Articles

    Corporate Real Estate: Own it or Lease it?

    Surveys in the first world countries have shown decreases in corporate real estate property in the sectors of telecommunications and banking of their asset registers in the past ten years which are of course the leaders in making high profit margins. This is because of the understanding that “less is more” in terms of ownership of real estate. There is no need for ownership of vast amounts of real estate which does not contribute to the makings of money.

    For many corporates leasing property has proved to be a more viable remedy or in some cases owning some property such as the headquarters of a company and instead several more buildings, simply leasing property for branches or factory sites. The model for this rationale for the “own versus lease” dynamic should be to compare the value of the profits the company foresees that it will make if it leases that property with the value of the profits it foresees if the company invests in the property. The reason for this is in order to make use of as much capital for high yielding endeavors (hopefully the company’s trading) versus investing into a lower yielding endeavor (owing real estate).

    Such approach is definitely more admirable than the more common approach of simply investing in real estate because the misunderstanding than that the more real estate a company the more wealthier it is. Or the other tragedy wherein a corporate invests in real estate for purposes of its trade but ill manage such an asset and must then dispose of it because the company is going bankrupt. Such divestments also only occur in weak markets which could be the very cause of the corporate’s distress which only serves to provide a lower chance of recovery for the investment. Either way, even after divestment, the proceeds must be again re – invested into the core business.

    Some corporates issue a requirement for a return of investment over a specific period from the subsidiary for which the investment was made in order to ensure that the value of the investment is maximized.

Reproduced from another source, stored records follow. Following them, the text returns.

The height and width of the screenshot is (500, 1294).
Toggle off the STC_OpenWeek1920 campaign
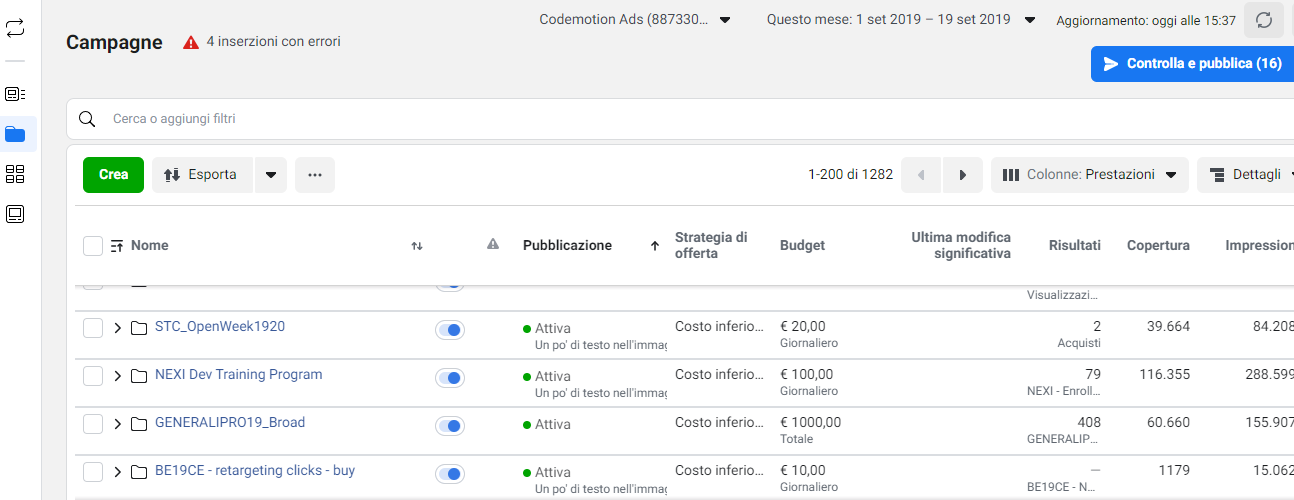(x=450, y=330)
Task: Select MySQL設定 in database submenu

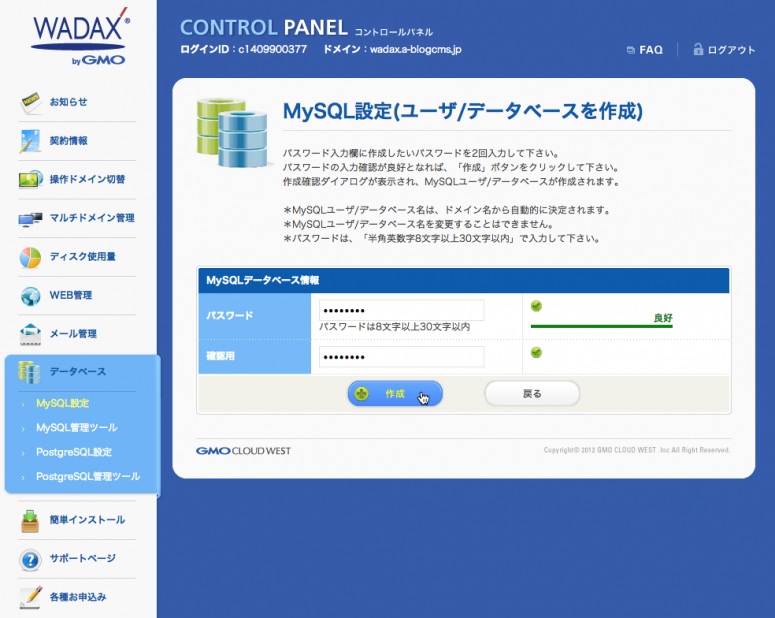Action: [x=62, y=403]
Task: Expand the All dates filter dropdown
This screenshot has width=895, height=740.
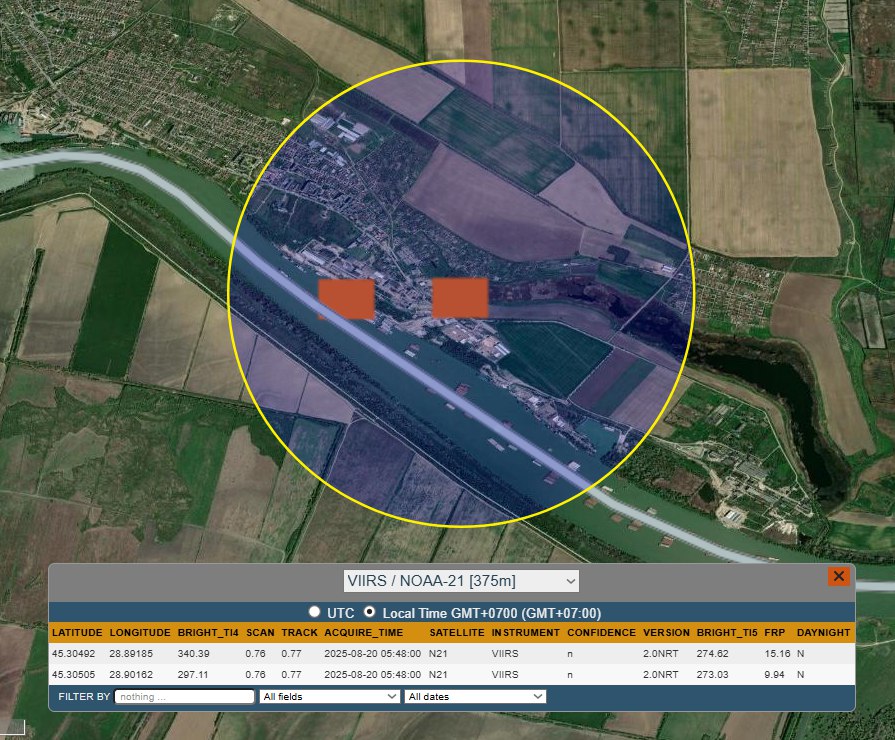Action: click(475, 696)
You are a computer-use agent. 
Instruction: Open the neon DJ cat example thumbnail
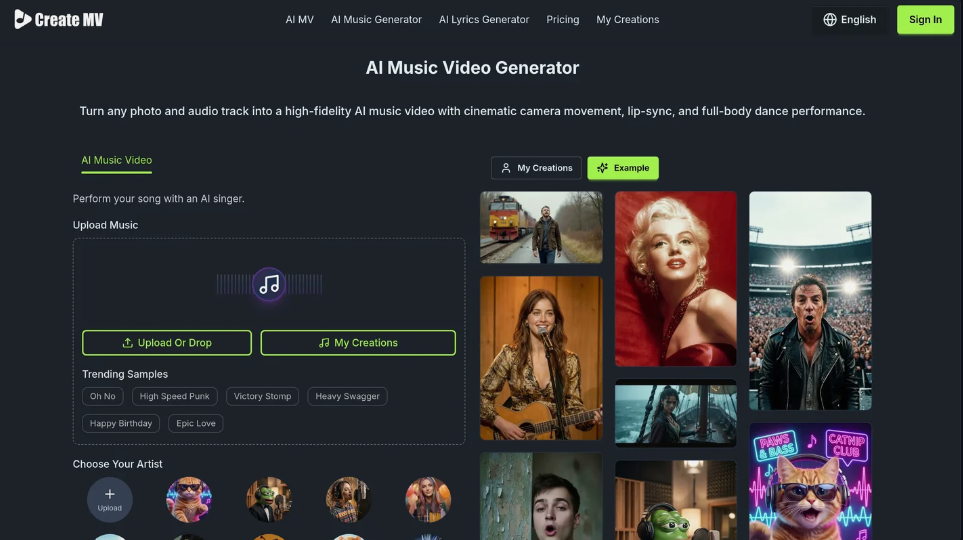810,482
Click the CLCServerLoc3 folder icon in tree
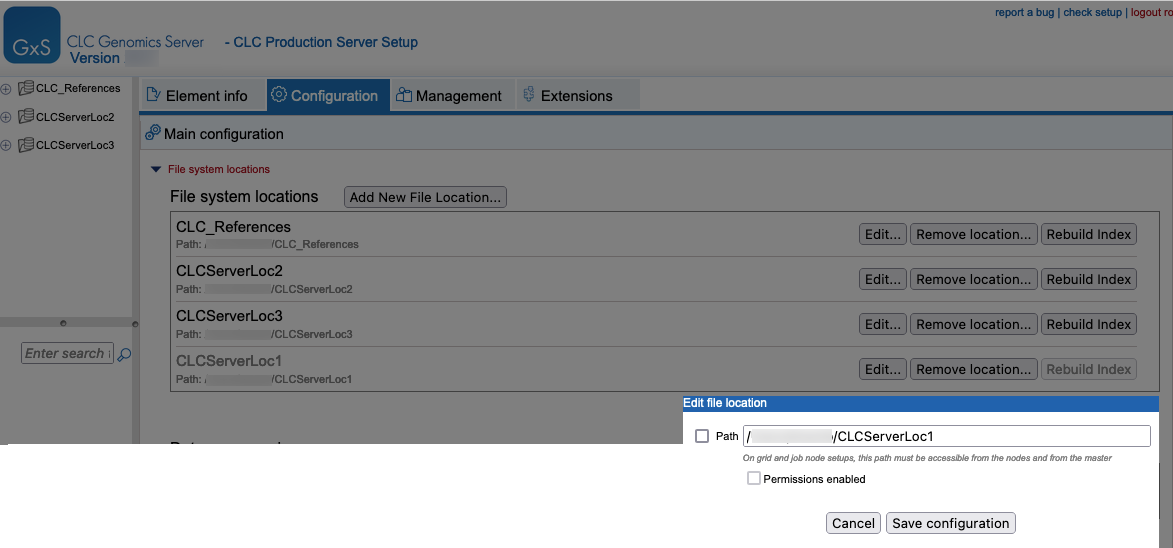Image resolution: width=1173 pixels, height=548 pixels. pos(26,145)
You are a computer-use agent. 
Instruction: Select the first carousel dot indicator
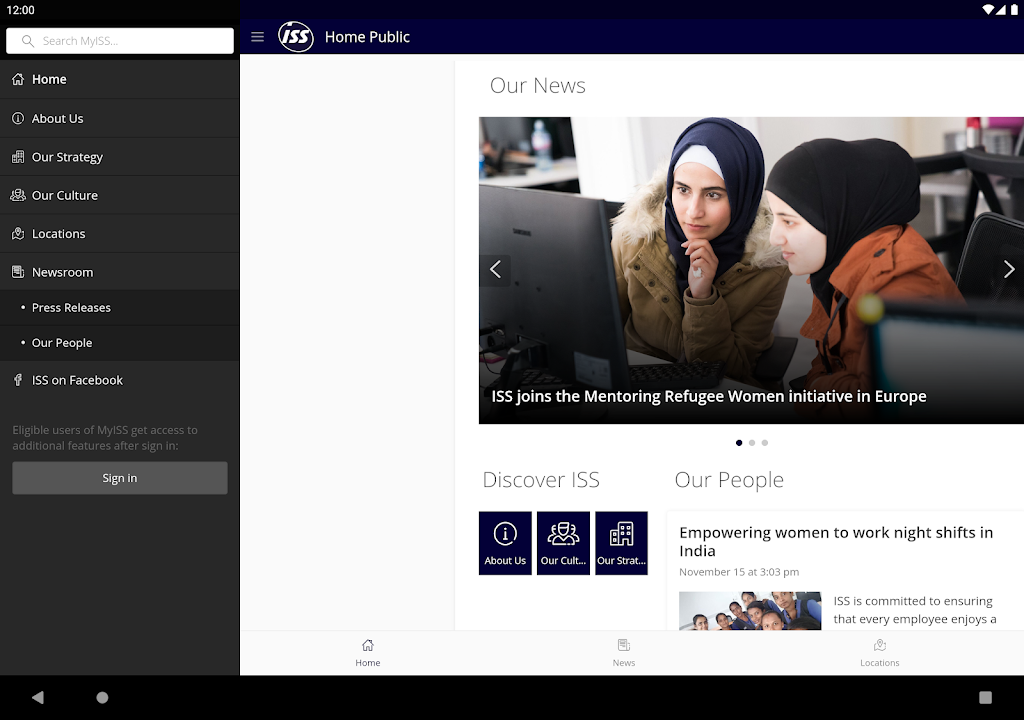tap(739, 442)
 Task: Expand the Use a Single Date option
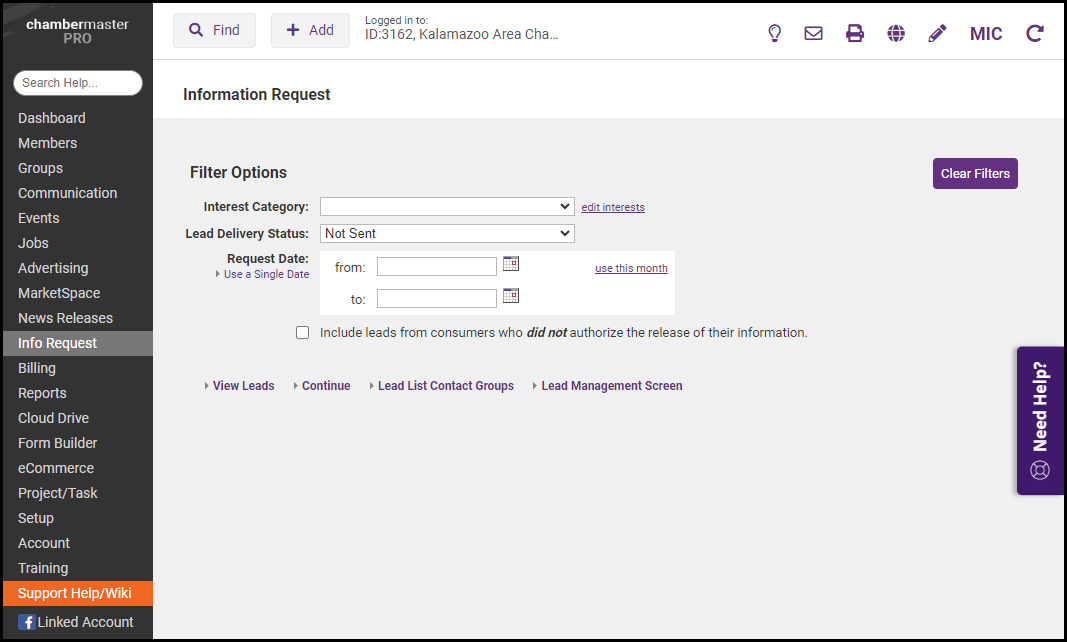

This also assists in alleviating periodically the burden of the locked up capital used to make the investment from the corporates books ensuring that there is a constant re injection of capital. On issuing such a requirement for each real estate holding the rate of return is also issued. The thinking behind this procedure is the avoidance of an opportunity cost to the Corporate caused by the use of a certain amount of capital.

    In essence Corporate real estate management is a game of resource allocation to the benefit of the core business or whichever part of the business has the highest capital yield. Because after all the point of it all is to find ways to make the biggest profits.